*Stored records*
________________

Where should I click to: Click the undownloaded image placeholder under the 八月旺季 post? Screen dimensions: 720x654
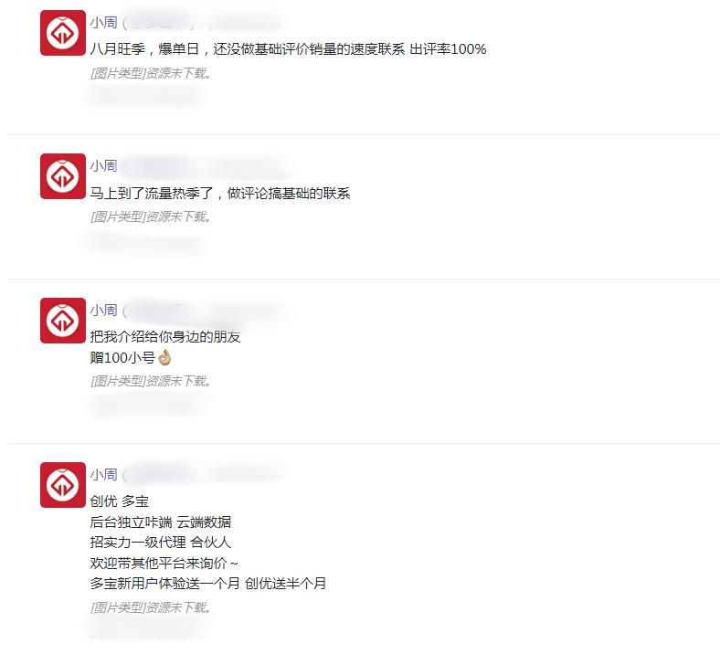click(151, 73)
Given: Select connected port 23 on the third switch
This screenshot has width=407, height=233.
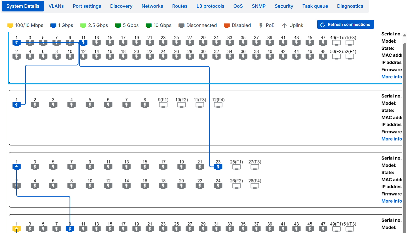Looking at the screenshot, I should [218, 167].
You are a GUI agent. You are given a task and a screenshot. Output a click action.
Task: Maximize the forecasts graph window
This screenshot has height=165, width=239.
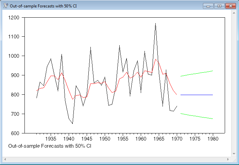(x=219, y=6)
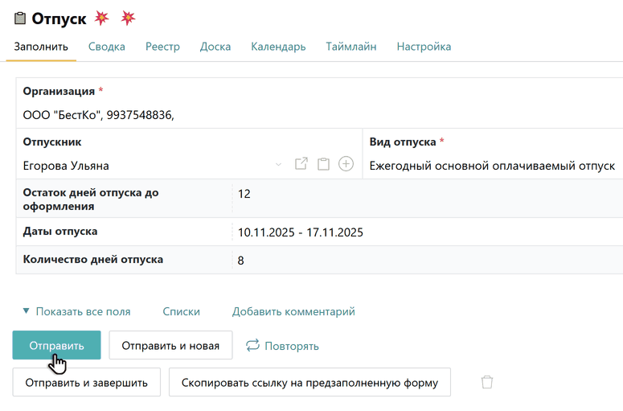Click Отправить и завершить button
This screenshot has height=411, width=623.
coord(86,382)
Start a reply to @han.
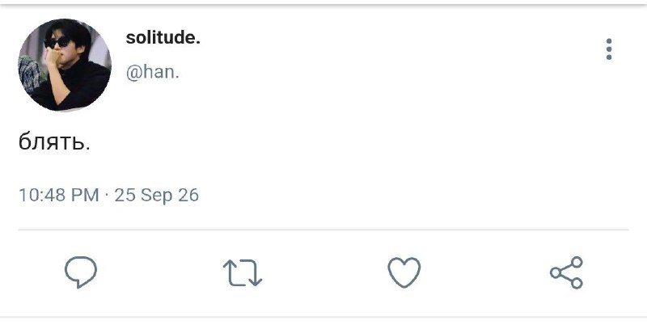This screenshot has width=647, height=329. [x=81, y=272]
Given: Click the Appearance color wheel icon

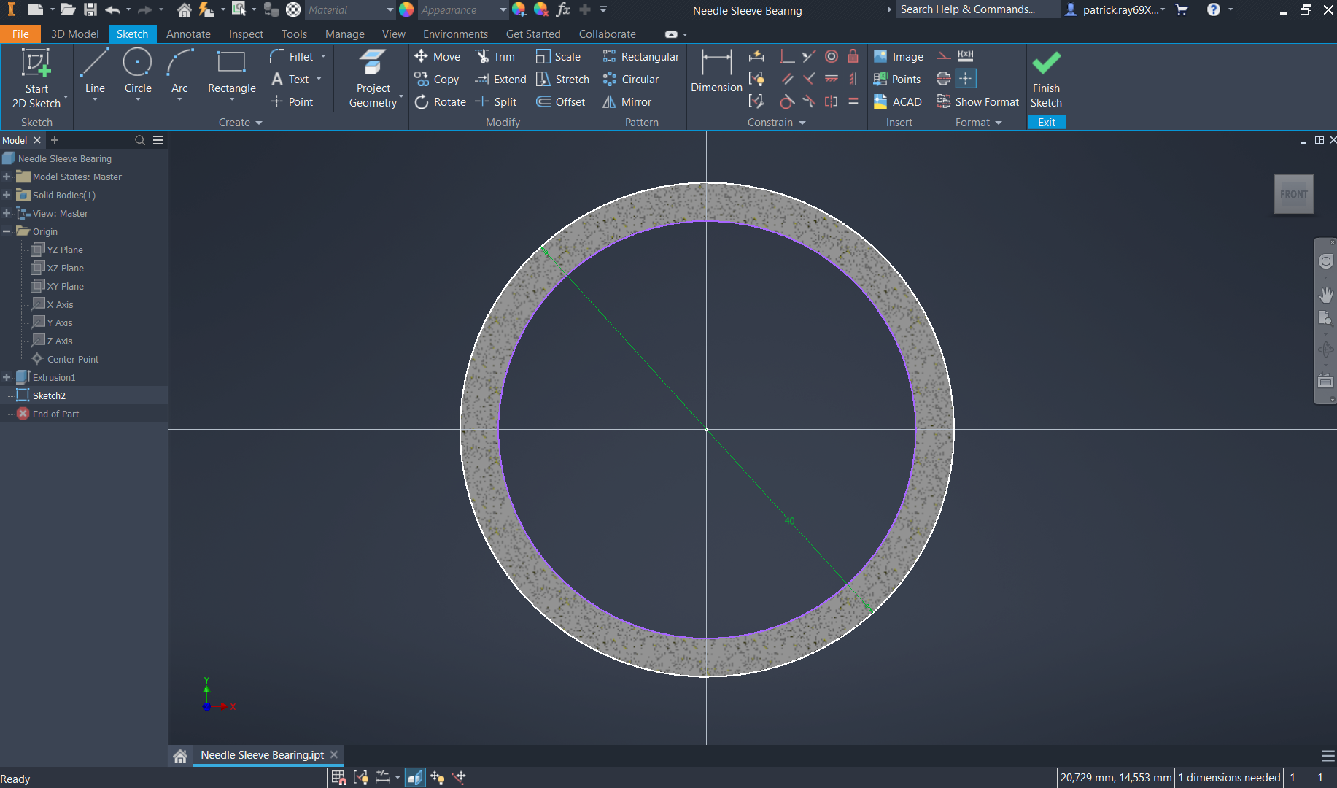Looking at the screenshot, I should (406, 9).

________________

Copy every record above exactly, leaving out the pictures.

Where should I click to: Click the undownloaded image placeholder under the 八月旺季 post? Screen dimensions: 720x654
click(151, 73)
Given: Select connected port 23 on the third switch
This screenshot has width=407, height=233.
Looking at the screenshot, I should [218, 167].
You are a GUI agent. You are given a task and a screenshot. Output a click action.
Task: Maximize the forecasts graph window
This screenshot has height=165, width=239.
(x=219, y=6)
Click Отправить и завершить button
This screenshot has height=411, width=623.
coord(86,382)
Start a reply to @han.
This screenshot has width=647, height=329. [x=81, y=272]
Given: Click the Appearance color wheel icon

Looking at the screenshot, I should (406, 9).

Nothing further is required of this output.